A complete and exact copy of the entries below is the expected result.

==========

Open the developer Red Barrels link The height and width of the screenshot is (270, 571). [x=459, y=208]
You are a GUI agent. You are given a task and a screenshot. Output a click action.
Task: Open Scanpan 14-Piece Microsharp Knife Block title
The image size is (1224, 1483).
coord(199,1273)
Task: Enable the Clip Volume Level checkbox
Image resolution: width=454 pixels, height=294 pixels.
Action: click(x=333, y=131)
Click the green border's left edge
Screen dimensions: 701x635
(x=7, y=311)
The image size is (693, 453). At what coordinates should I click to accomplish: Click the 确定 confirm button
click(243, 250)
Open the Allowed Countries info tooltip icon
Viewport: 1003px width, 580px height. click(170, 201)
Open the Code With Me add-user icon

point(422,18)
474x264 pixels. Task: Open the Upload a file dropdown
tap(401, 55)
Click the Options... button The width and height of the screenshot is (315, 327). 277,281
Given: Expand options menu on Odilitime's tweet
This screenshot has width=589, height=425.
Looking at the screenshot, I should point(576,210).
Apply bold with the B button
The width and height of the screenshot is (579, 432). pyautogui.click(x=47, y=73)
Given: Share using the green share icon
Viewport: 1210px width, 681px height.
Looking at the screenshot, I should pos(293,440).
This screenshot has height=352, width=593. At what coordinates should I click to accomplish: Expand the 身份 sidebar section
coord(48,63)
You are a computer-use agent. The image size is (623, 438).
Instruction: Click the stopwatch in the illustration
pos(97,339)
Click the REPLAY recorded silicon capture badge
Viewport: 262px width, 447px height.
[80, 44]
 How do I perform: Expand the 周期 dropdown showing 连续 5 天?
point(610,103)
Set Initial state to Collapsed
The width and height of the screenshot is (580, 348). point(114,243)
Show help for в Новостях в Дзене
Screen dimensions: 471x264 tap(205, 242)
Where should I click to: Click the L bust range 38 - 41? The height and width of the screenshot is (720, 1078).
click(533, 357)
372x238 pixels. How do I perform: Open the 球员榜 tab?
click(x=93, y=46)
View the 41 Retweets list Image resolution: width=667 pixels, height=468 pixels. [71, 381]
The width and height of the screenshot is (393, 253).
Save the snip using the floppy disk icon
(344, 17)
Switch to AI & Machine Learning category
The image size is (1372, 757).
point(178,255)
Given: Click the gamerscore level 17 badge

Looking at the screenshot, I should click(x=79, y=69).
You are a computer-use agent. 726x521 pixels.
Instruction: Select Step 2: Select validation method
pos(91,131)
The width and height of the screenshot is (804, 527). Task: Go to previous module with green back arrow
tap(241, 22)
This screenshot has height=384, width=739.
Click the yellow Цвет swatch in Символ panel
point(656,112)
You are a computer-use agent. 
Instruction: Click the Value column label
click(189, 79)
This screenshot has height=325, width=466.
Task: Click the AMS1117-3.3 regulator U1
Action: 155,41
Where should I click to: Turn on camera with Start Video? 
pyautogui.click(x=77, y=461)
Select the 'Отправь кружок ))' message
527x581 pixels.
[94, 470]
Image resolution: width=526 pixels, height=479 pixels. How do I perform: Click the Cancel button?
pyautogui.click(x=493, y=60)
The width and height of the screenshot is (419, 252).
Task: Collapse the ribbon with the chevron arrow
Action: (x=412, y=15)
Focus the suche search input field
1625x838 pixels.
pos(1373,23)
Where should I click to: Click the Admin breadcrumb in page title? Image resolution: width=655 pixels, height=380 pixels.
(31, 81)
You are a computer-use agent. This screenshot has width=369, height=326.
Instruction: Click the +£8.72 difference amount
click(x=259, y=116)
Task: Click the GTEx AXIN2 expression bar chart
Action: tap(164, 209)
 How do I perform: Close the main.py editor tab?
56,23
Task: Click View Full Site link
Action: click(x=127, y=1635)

==========

• **Solved exercise**
Open the developer Red Barrels link The height and width of the screenshot is (270, 571). [x=459, y=208]
You are a GUI agent. You are given a task and a screenshot. Output a click action.
Task: Open Scanpan 14-Piece Microsharp Knife Block title
The image size is (1224, 1483).
coord(199,1273)
Task: Enable the Clip Volume Level checkbox
Image resolution: width=454 pixels, height=294 pixels.
Action: click(x=333, y=131)
Click the green border's left edge
Screen dimensions: 701x635
(x=7, y=311)
The image size is (693, 453). At what coordinates should I click to accomplish: Click the 确定 confirm button
click(243, 250)
Open the Allowed Countries info tooltip icon
Viewport: 1003px width, 580px height. click(170, 201)
Open the Code With Me add-user icon

point(422,18)
474x264 pixels. Task: Open the Upload a file dropdown
tap(401, 55)
Click the Options... button The width and height of the screenshot is (315, 327). 277,281
Given: Expand options menu on Odilitime's tweet
This screenshot has width=589, height=425.
Looking at the screenshot, I should point(576,210).
Apply bold with the B button
The width and height of the screenshot is (579, 432). pyautogui.click(x=47, y=73)
Given: Share using the green share icon
Viewport: 1210px width, 681px height.
Looking at the screenshot, I should pos(293,440).
This screenshot has height=352, width=593. At what coordinates should I click to accomplish: Expand the 身份 sidebar section
coord(48,63)
You are a computer-use agent. The image size is (623, 438).
Instruction: Click the stopwatch in the illustration
pos(97,339)
Click the REPLAY recorded silicon capture badge
Viewport: 262px width, 447px height.
[80, 44]
 How do I perform: Expand the 周期 dropdown showing 连续 5 天?
point(610,103)
Set Initial state to Collapsed
The width and height of the screenshot is (580, 348). point(114,243)
Show help for в Новостях в Дзене
Screen dimensions: 471x264 tap(205, 242)
Where should I click to: Click the L bust range 38 - 41? The height and width of the screenshot is (720, 1078).
click(533, 357)
372x238 pixels. How do I perform: Open the 球员榜 tab?
click(x=93, y=46)
View the 41 Retweets list Image resolution: width=667 pixels, height=468 pixels. [71, 381]
The width and height of the screenshot is (393, 253).
Save the snip using the floppy disk icon
(344, 17)
Switch to AI & Machine Learning category
The image size is (1372, 757).
point(178,255)
Given: Click the gamerscore level 17 badge

Looking at the screenshot, I should click(x=79, y=69).
You are a computer-use agent. 726x521 pixels.
Instruction: Select Step 2: Select validation method
pos(91,131)
The width and height of the screenshot is (804, 527). Task: Go to previous module with green back arrow
tap(241, 22)
This screenshot has height=384, width=739.
Click the yellow Цвет swatch in Символ panel
point(656,112)
You are a computer-use agent. 
Instruction: Click the Value column label
click(189, 79)
This screenshot has height=325, width=466.
Task: Click the AMS1117-3.3 regulator U1
Action: 155,41
Where should I click to: Turn on camera with Start Video? 
pyautogui.click(x=77, y=461)
Select the 'Отправь кружок ))' message
527x581 pixels.
[94, 470]
Image resolution: width=526 pixels, height=479 pixels. How do I perform: Click the Cancel button?
pyautogui.click(x=493, y=60)
The width and height of the screenshot is (419, 252).
Task: Collapse the ribbon with the chevron arrow
Action: (x=412, y=15)
Focus the suche search input field
1625x838 pixels.
pos(1373,23)
Where should I click to: Click the Admin breadcrumb in page title? Image resolution: width=655 pixels, height=380 pixels.
(31, 81)
You are a computer-use agent. This screenshot has width=369, height=326.
Instruction: Click the +£8.72 difference amount
click(x=259, y=116)
Task: Click the GTEx AXIN2 expression bar chart
Action: tap(164, 209)
 How do I perform: Close the main.py editor tab?
56,23
Task: Click View Full Site link
Action: click(x=127, y=1635)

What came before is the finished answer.